Read online Google sheet

If you have allowed anyone with the link to read a Google sheet of your own making, then you can read it into R. To demonstrate, I have created a small Google sheet to test. You’ll need googlesheets4 package.

library(googlesheets4)

# Suspend authorization
gs4_deauth()

# My test sheet
testSheet <- gs4_get("https://docs.google.com/spreadsheets/d/1yRSa4WMnVUc8Q46Td__gOcFar1aigdfxId_YaZZ27yA/edit?usp=sharing")

# Read the data
mydata <- as.data.frame(read_sheet(testSheet, sheet = 1))


Read Excel spreadsheet

Yes, this is possible. You’ll need the readxl package.

library(readxl)

# Read the data
mydata <- as.data.frame(read_excel("myExcelFile.xlsx", sheet = 1))


Write data to csv file

To write the data frame mydata to a comma-delimited text file,

write.csv(mydata, file = "myfile.csv")


Really fast read and write

For big data sets that seem to take forever to read and write, try these commands from the data.table package.

Use fwrite() to write to a .csv file really quickly.

library(data.table)

fwrite(snps, file = "mydata.csv", sep = ",", col.names = TRUE, row.names = TRUE)

Use fread() to read a big .csv file. If your file has row names, these will be placed into the first variable column and must be restored with additional commands.

mydata <- data.frame(fread(file = "myfile.csv"))

# If you want to recover row names in first column:
rownames(mydata) <- snps[,1]
mydata <- mydata[,-1]

Another method to read really large .csv files is to use vroom().

library(vroom)

mydata <- vroom("myfile.csv")



Variable types

As it reads your data, read.csv() will automatically classify your variables into the following types unless you specify otherwise using additional arguments.
  • Columns with only numbers are made into numeric or integer variables.
  • Columns with even one non-numeric character will classify variable as character.
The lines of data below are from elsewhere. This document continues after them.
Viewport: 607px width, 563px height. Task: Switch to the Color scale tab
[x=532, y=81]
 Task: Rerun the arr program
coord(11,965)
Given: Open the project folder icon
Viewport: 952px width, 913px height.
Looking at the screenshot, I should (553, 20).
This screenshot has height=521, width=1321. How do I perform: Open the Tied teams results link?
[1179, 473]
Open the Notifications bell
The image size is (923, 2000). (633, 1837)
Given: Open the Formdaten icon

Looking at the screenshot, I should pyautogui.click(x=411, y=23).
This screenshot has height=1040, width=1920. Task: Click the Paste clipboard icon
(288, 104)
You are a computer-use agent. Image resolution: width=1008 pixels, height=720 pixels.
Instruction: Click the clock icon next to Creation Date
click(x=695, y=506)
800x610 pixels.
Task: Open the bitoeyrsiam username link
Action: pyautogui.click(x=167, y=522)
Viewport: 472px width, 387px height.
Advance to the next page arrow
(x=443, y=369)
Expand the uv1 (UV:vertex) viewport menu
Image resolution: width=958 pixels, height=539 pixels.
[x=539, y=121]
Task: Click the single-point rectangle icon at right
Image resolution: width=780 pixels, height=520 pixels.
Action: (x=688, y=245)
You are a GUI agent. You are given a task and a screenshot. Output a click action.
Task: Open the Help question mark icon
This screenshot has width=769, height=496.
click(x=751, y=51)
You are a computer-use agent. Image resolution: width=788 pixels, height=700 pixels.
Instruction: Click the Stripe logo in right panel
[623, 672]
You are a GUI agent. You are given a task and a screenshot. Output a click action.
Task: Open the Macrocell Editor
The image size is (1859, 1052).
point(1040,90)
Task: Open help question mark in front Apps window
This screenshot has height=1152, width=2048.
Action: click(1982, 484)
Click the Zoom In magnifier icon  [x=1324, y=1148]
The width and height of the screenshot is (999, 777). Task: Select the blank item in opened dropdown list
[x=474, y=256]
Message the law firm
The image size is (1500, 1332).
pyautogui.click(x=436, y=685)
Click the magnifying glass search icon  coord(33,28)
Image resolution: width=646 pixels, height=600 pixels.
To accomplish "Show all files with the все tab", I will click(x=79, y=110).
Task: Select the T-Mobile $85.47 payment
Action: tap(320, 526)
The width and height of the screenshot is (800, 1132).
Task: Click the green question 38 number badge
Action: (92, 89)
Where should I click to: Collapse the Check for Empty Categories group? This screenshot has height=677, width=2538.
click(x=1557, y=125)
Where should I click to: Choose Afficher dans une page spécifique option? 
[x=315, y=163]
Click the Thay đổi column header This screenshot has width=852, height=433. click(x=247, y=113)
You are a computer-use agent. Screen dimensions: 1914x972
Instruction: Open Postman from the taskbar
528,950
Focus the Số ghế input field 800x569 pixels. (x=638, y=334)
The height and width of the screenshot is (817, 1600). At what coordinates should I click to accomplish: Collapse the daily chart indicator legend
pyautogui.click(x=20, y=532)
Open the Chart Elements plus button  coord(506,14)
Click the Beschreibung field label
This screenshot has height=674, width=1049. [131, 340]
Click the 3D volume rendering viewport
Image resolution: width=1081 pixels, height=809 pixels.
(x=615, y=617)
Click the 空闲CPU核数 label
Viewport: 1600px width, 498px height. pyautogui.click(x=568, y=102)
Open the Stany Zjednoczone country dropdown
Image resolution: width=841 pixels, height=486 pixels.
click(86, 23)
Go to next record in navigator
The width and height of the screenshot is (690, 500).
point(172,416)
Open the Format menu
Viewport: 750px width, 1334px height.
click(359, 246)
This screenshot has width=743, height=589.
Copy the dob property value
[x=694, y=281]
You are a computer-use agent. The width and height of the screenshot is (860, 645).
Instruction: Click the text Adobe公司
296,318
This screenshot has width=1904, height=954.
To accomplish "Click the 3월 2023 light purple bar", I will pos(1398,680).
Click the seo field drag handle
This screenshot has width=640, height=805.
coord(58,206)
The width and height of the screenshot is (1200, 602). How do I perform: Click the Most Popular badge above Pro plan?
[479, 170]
To check on how R has classified all your variables, enter

str(mydata)     # base R
glimpse(mydata) # dplyr command

To check on R’s classification of just one variable, x,

class(mydata$x)        # integer, character, factor, numeric, etc
is.character(mydata$x) # result: TRUE or FALSE
is.integer(mydata$x)   # result: TRUE or FALSE
is.factor(mydata$x)    # result: TRUE or FALSE


Factors are special

Include the read.csv() argument stringsAsFactors = TRUE if you want character data columns turned into factor variables instead of character text.

A factor is a categorical variable whose categories represent levels. These levels have names, but they additionally have a numeric interpretation. If a variable A has 3 categories “a”, “b”, and “c”, R will order the levels alphabetically, by default, and give them the corresponding numerical interpretations 1, 2, and 3. This will determine the order that the categories appear in graphs and tables.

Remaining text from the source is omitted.